Letter to Josh Doody: On Building a Luxury Business and Learning the Business and the Craft
Hi Josh,
I originally started writing this as an email reply to your email newsletter. But I’ve been enjoying writing public letters lately, so I thought: why not make this one public too.
I also want to share your 2025 Year in Review with a few friends who are building coaching and education businesses, and a public letter felt like a good way to do that.
First: thank you for sharing so openly and thoughtfully about your journey. I run a DWY business, helping skilled immigrants land jobs in Germany, and I’m in Year 2 of your 10-year arc so far. Getting to learn from your lived experience is such a gift.
Your reflections on shifting toward a luxury model especially caught my attention.
You mentioned two possible book ideas, and you asked for reactions… So here’s mine.
The luxury business book is the more interesting idea for sure, but it’s also complicated.

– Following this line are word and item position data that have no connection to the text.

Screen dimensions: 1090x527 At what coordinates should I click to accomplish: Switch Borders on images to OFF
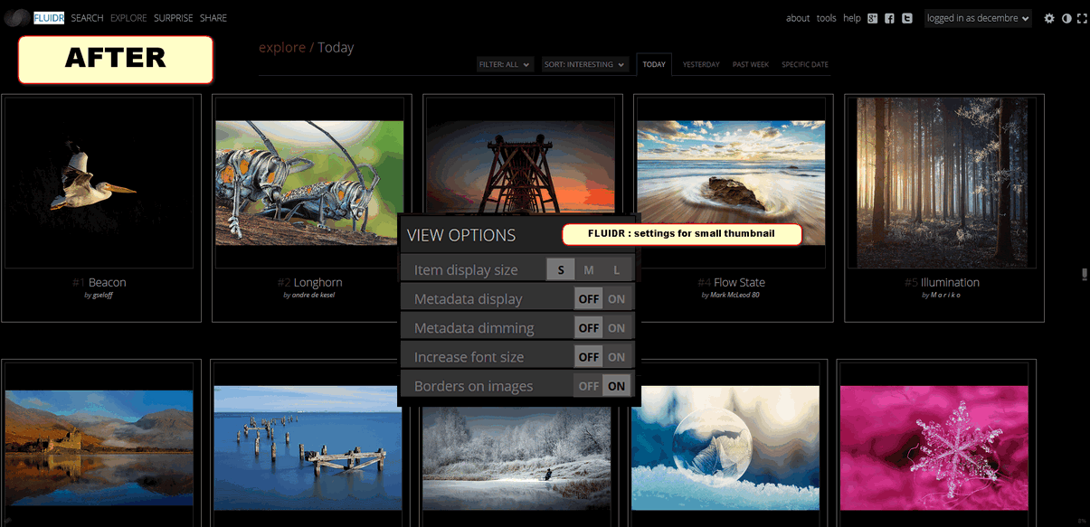tap(588, 385)
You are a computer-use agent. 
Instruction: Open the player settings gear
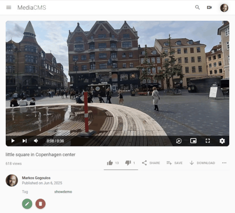pyautogui.click(x=222, y=141)
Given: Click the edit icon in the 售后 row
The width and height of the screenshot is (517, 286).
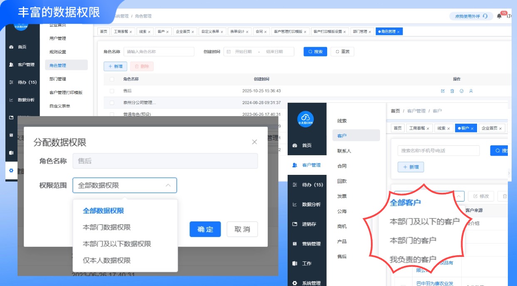Looking at the screenshot, I should tap(442, 91).
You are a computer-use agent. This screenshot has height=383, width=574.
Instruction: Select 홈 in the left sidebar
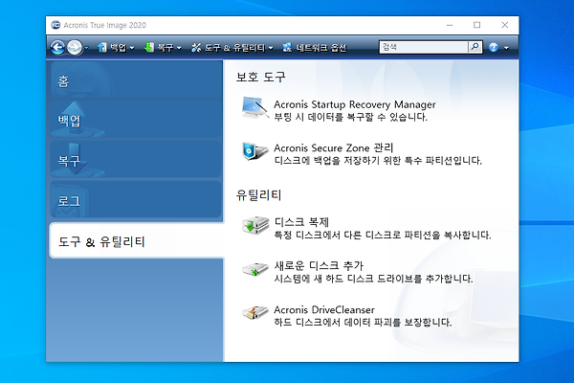point(135,82)
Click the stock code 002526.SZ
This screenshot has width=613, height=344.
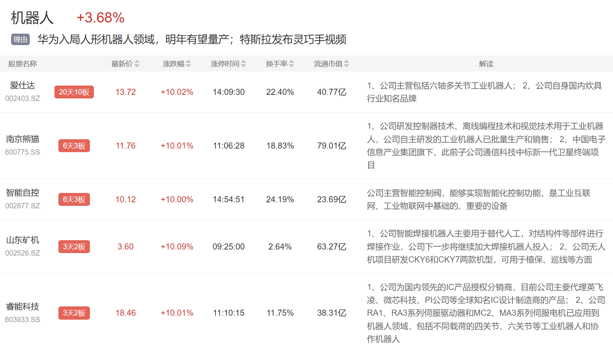(x=23, y=253)
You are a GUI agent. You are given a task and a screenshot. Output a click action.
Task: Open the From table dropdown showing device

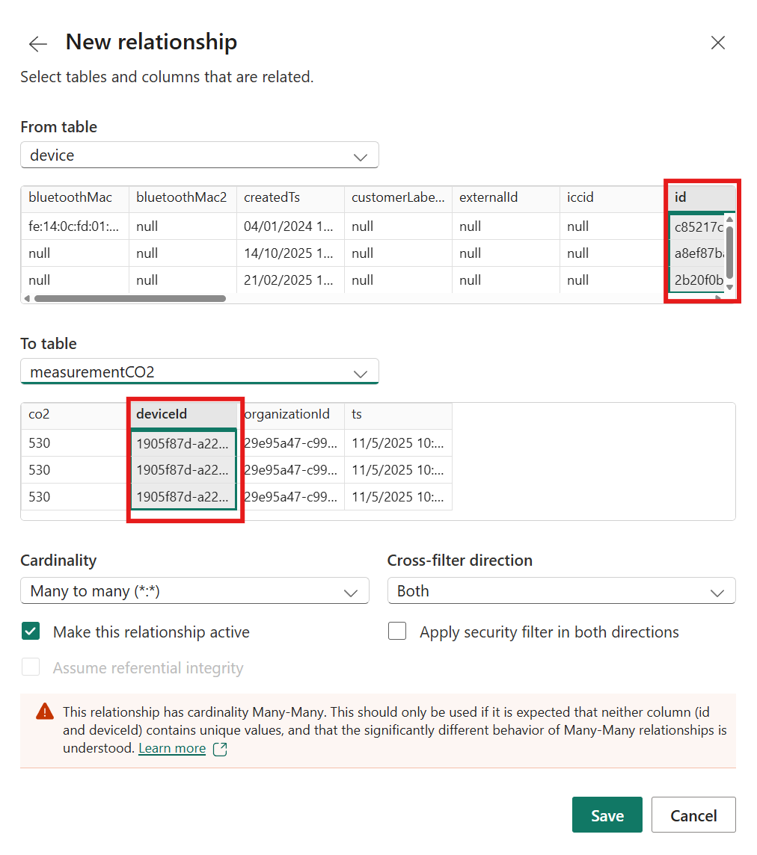[x=199, y=155]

I run a DWY business. Part of me feels like I “can’t” go luxury for two reasons:
- I’ve never personally held a role more senior than a first-line manager, so I question whether I can even help someone land more senior roles, such as Director- or VP-level roles (my version of ‘luxury’).
- Like you, I love helping people build skills and capability, not just delivering outcomes. I sometimes worry that going luxury could pull me toward building a business that makes money, but isn’t one I’m proud of.

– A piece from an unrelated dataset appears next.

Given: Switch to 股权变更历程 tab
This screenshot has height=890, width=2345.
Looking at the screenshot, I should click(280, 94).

So your transition raised a few questions that I’d love your perspective on:
- What made you choose the luxury path instead of going the other direction, i.e. low-cost, high-volume info products?

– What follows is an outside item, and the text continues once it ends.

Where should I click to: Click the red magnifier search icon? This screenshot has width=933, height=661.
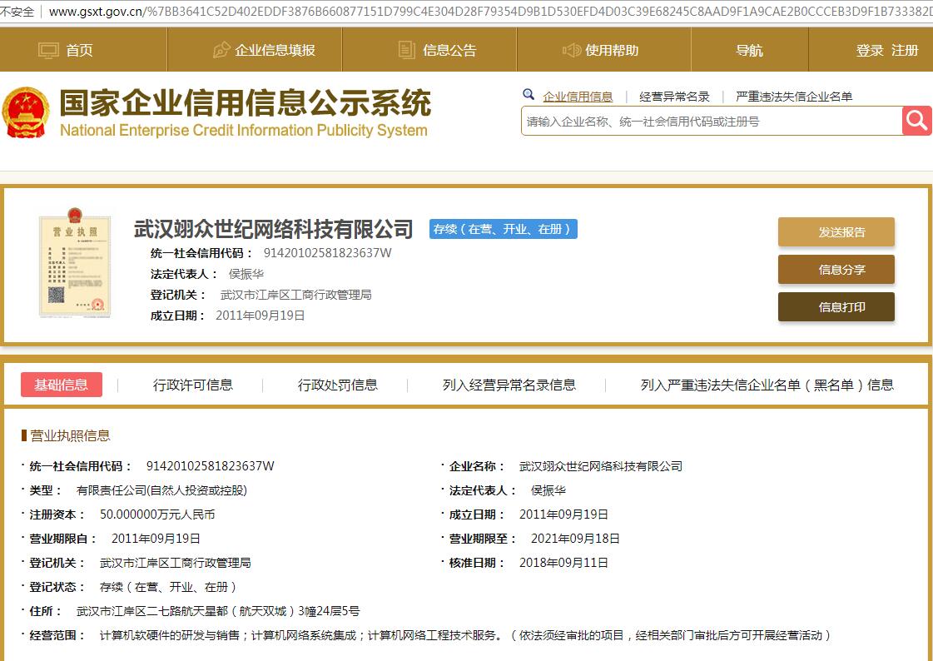(916, 121)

- How did you learn how to negotiate packages far larger than what you’d personally negotiated?
- How did you balance learning the craft with building the business?
As an early-stage founder, I often feel like I’m learning two hard things at once:
- how to build a real business, and
- how to get meaningfully better at helping my clients succeed.
Anyway: thank you again for writing such a candid and generous review. I found it very helpful both from a business and personal perspective.